• _Activity_: The lines below, from the one containing "Task: Select the Hand tool" through the one containing "You are a GUI", should be set down exactly, with no pictures and nothing else.

• _Material supplied_:
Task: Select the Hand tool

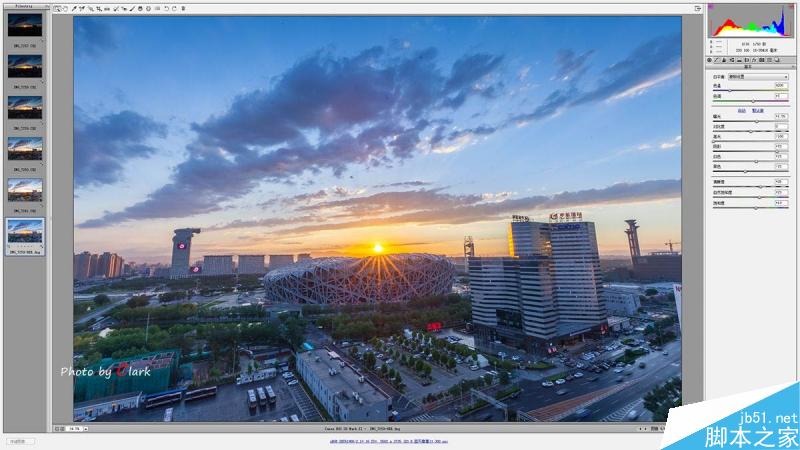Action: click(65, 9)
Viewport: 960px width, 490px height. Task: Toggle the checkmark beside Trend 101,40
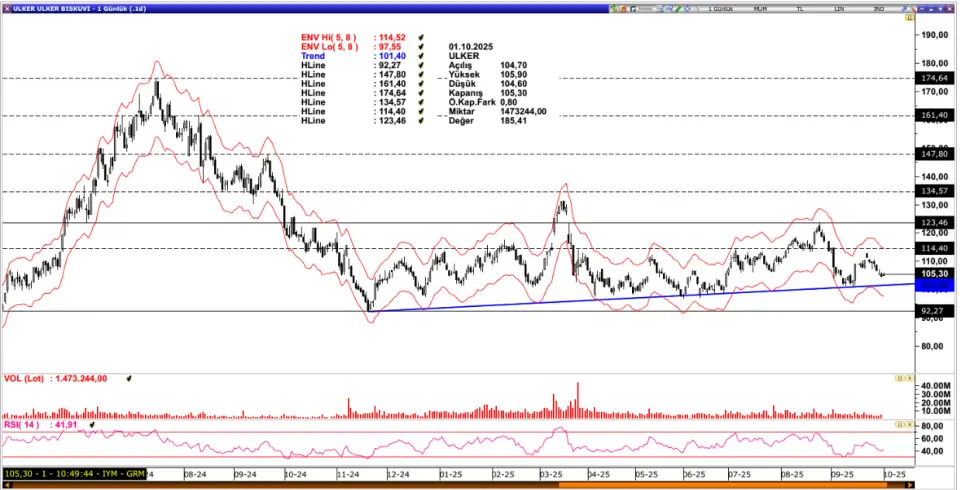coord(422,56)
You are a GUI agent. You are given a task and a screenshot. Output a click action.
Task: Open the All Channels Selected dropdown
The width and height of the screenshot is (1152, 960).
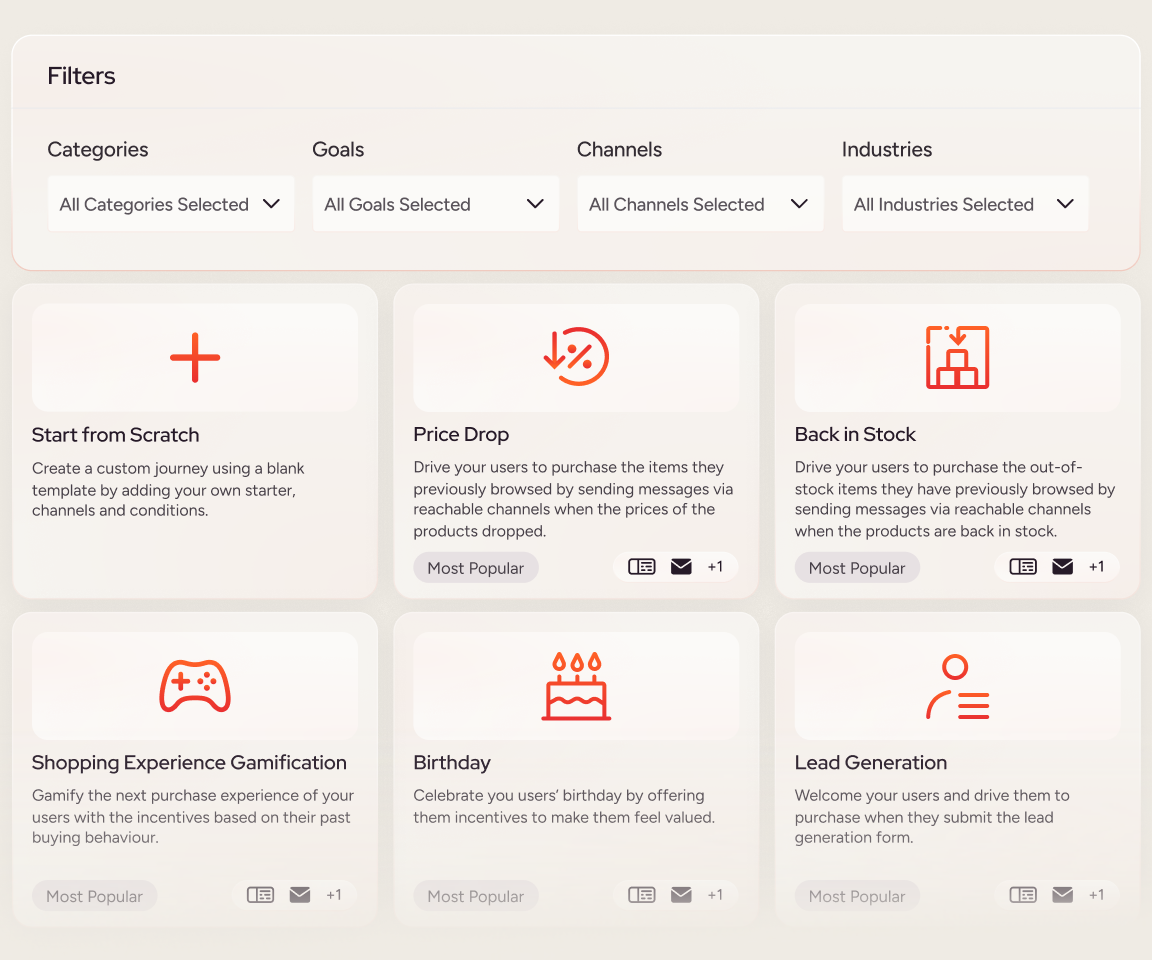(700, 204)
---
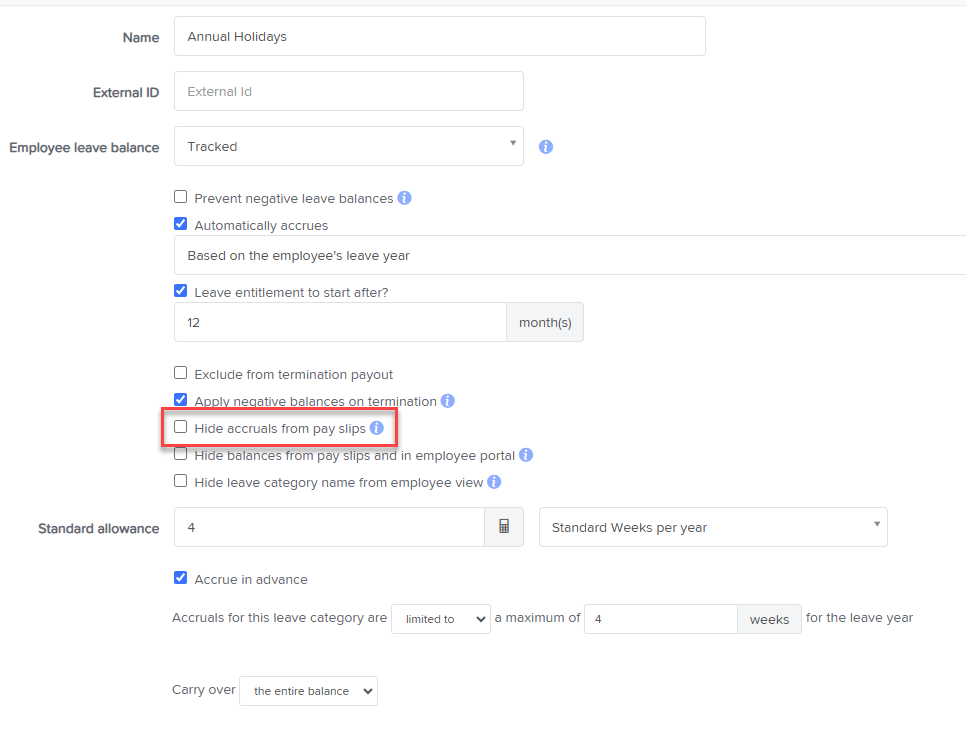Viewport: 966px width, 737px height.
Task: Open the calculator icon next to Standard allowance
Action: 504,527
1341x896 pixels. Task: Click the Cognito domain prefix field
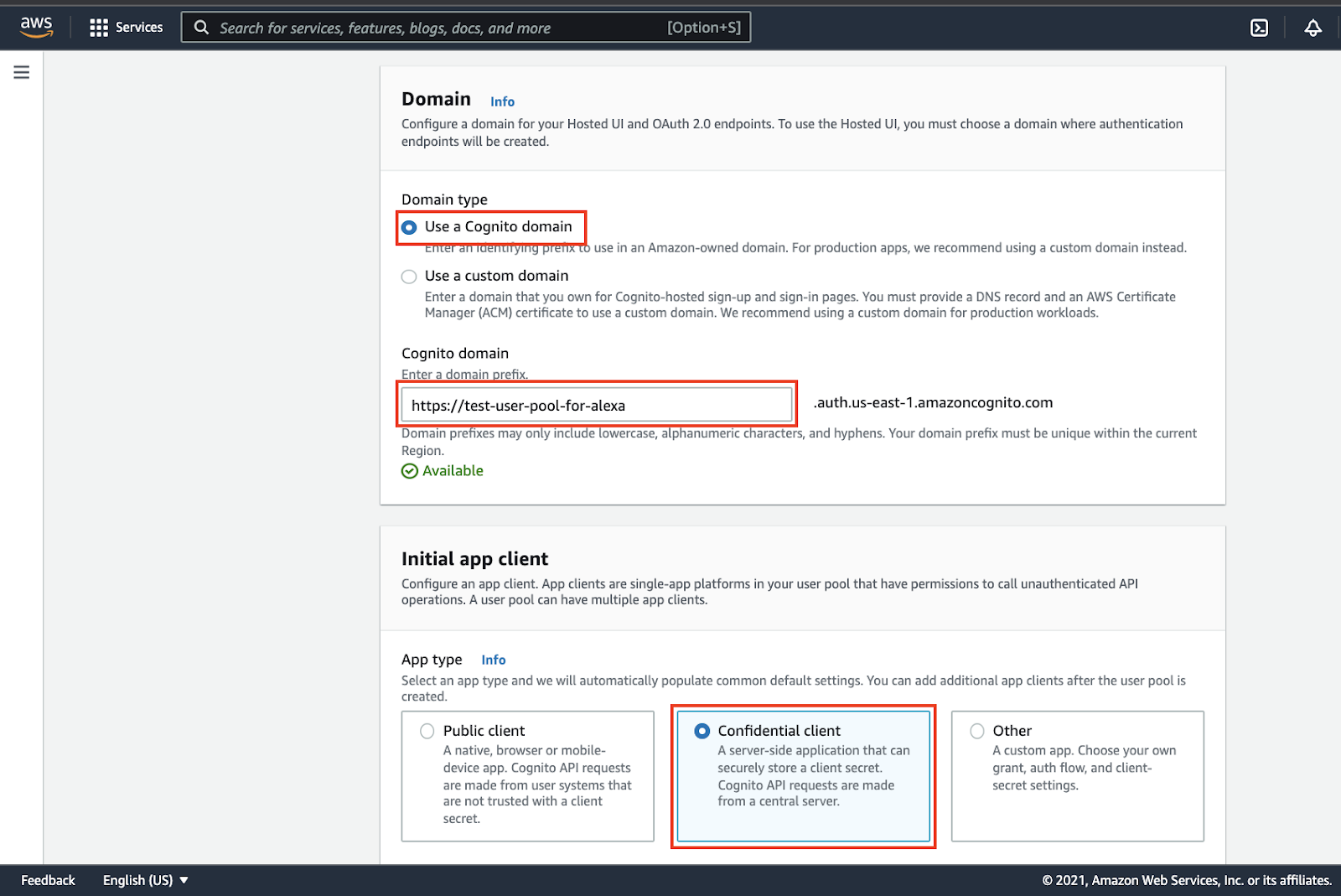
---
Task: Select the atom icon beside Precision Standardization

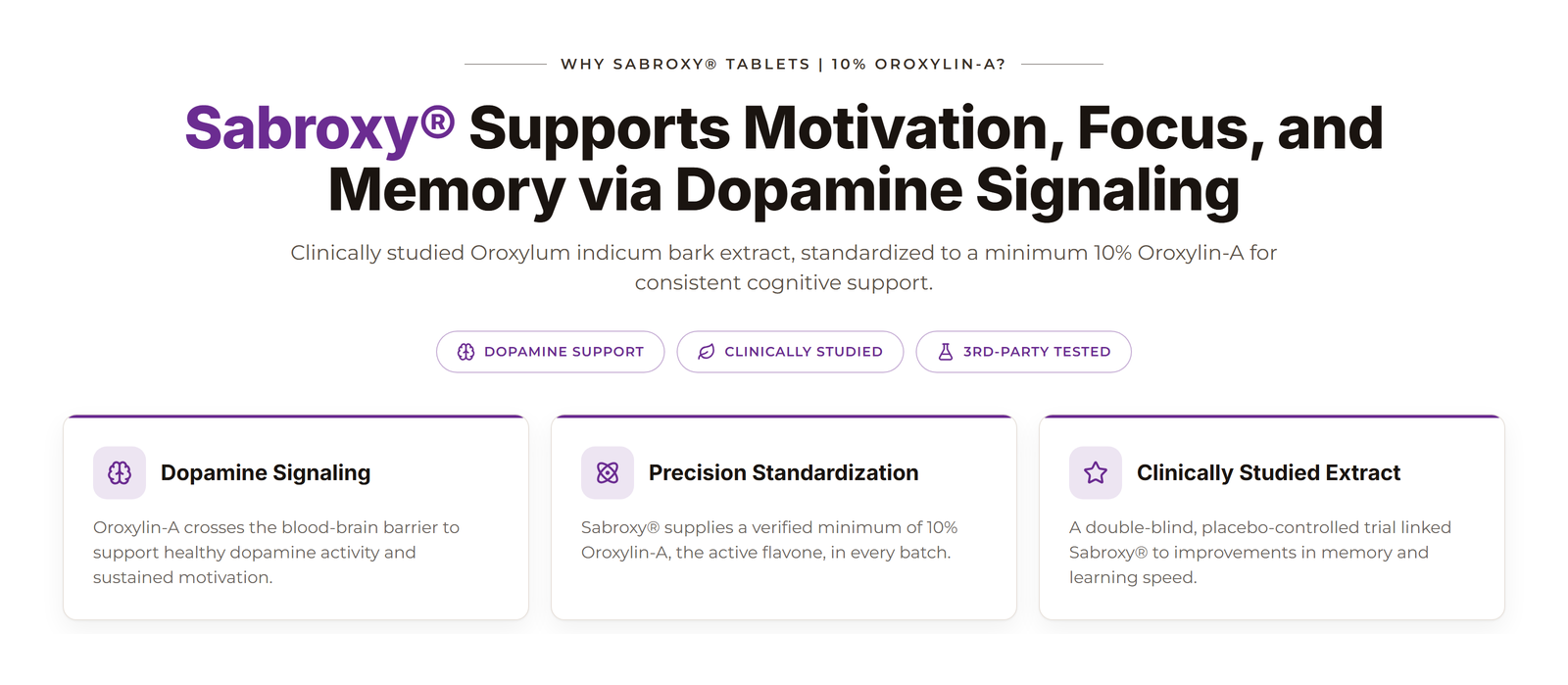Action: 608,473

• _Written solution_:
Task: Select the Hand tool

Action: click(65, 9)
Viewport: 960px width, 490px height. Task: Toggle the checkmark beside Trend 101,40
coord(422,56)
You are a GUI agent. You are given a task and a screenshot. Output a click action.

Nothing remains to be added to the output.